Juan Carlos I era el pasado y su figura ya estaba muy tocada por la corrupción y los excesos en su vida privada, algo en lo que no hace otra cosa que seguir la tradición borbónica. Felipe VI representaba el futuro y el contacto generacional con las capas más jóvenes de la población.

El cambio no salió mal porque, en la forma de Estado, el pueblo español es accidentalista. No es monárquico, pero tampoco republicano. Acepta a los reyes mientras no estorben y causen problemas. Lo lamentable para la Monarquía es que eso acaba de ocurrir. La familia real, la institución, ya supone un problema para muchos ciudadanos, exactamente desde que Felipe VI habló a la nación al poco de iniciarse el confinamiento de los españoles por el coronavirus.
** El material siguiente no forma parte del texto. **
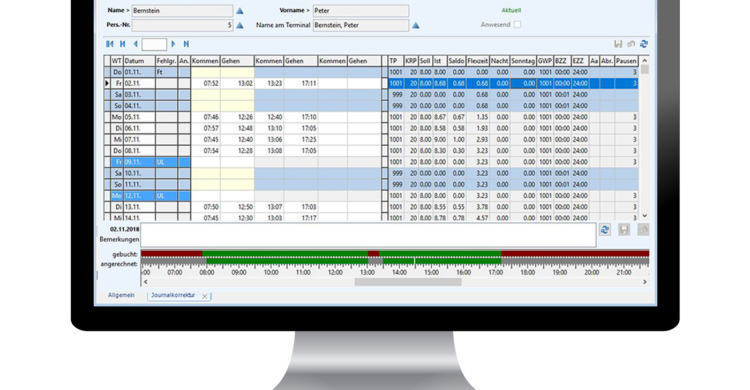Toggle the Anwesend checkbox
This screenshot has height=390, width=750.
pyautogui.click(x=518, y=24)
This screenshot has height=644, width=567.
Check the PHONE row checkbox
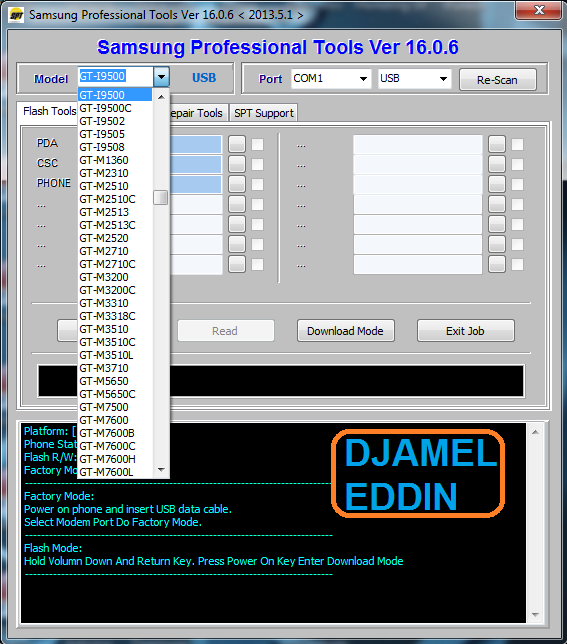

Y lo hizo sin una sola alusión al escándalo que se acababa de conocer sobre su padre: el cobro de una comisión millonaria, un ingreso más de los muchos que durante décadas fueron haciendo de su patrimonio uno de los mayores del mundo. Un episodio de corrupción que además le salpica, porque mientras su padre viva es el heredero de ese dinero sucio, aunque haya renunciado a ello en un gesto sin el menor valor jurídico.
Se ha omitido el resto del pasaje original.